**Source extract:**
Re: MMTests 0.01

From: Minchan Kim
Date: Wed Aug 10 2011 - 19:50:51 EST


Hi Mel,

At last, you release the great test scripts.
Awesome! I really welcome this!

We have needed standard test suite to discuss and test more easily.
And it can help to find regression through periodic test.

Of course, it would be good if LTP or autotest merge this tests.
But I think it's not bad that we maintains it with separate test for
heading goal of mm-specific standard test suite. :) For it, at least,
we need public git tree.

Anyway, Thanks for sharing your valuable knowhow, Mel.

**Exercise instructions:**
A. From the MMTests reply, quote word for word the part that starts with the words containing "We have needed" and ends with "merge this tests.".
B. In the MMTests reply, what does the writer say is needed, at the least, to keep the tests as a separate suite?

Text and item location entries
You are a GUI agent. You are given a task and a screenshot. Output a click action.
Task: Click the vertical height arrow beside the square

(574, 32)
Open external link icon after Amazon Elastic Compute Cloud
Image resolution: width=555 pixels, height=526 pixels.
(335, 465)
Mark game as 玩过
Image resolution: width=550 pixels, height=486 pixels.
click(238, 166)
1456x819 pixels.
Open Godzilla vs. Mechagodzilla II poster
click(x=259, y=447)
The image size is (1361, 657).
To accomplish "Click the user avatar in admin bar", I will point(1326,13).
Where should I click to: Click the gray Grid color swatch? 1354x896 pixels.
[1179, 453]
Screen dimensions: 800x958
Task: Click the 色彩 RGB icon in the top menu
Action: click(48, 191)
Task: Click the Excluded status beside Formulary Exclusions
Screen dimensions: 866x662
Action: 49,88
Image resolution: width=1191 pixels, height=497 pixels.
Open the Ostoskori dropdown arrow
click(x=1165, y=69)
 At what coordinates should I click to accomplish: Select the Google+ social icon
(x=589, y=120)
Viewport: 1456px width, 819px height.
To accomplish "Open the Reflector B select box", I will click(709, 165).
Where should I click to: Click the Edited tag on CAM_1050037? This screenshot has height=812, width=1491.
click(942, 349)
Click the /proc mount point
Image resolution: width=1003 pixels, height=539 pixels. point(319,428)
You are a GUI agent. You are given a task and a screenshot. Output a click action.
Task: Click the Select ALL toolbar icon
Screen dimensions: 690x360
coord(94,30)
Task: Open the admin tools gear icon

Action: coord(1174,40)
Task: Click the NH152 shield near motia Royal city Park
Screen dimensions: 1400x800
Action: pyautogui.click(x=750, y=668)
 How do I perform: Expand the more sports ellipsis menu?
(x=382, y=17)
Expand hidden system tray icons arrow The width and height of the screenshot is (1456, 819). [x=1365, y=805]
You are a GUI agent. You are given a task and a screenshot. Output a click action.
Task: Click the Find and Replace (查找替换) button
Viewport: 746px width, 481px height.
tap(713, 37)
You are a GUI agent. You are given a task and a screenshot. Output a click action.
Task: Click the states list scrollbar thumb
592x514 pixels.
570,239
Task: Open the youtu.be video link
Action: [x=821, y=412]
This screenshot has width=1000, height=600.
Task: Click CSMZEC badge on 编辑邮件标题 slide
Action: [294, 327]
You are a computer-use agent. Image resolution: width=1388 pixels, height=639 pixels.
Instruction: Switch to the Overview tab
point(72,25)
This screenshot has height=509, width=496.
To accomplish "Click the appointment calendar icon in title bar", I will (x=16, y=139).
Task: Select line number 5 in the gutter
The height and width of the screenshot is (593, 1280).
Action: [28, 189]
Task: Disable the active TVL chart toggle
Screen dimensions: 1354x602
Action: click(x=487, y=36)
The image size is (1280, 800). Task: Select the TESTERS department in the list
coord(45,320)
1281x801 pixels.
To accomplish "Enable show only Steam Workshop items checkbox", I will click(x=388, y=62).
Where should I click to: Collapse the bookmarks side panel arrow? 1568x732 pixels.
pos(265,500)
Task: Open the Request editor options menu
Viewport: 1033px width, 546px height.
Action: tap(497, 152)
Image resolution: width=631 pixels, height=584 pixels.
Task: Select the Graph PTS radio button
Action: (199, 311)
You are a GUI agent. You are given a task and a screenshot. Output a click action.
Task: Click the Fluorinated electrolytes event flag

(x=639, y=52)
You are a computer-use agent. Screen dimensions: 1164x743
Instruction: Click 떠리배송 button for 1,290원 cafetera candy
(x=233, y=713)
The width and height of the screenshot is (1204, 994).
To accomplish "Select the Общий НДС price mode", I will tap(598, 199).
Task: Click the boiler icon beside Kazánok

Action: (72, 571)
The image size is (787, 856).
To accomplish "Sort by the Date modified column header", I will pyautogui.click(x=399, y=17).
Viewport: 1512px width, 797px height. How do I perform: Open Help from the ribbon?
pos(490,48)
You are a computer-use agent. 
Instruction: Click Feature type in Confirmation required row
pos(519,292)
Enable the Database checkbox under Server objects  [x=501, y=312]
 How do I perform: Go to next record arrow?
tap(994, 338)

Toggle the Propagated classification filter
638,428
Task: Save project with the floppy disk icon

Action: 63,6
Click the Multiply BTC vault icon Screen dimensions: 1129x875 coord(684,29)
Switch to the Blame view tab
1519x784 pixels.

**The responses:**
A.
We have needed standard test suite to discuss and test more easily.
And it can help to find regression through periodic test.

Of course, it would be good if LTP or autotest merge this tests.

B. A public git tree.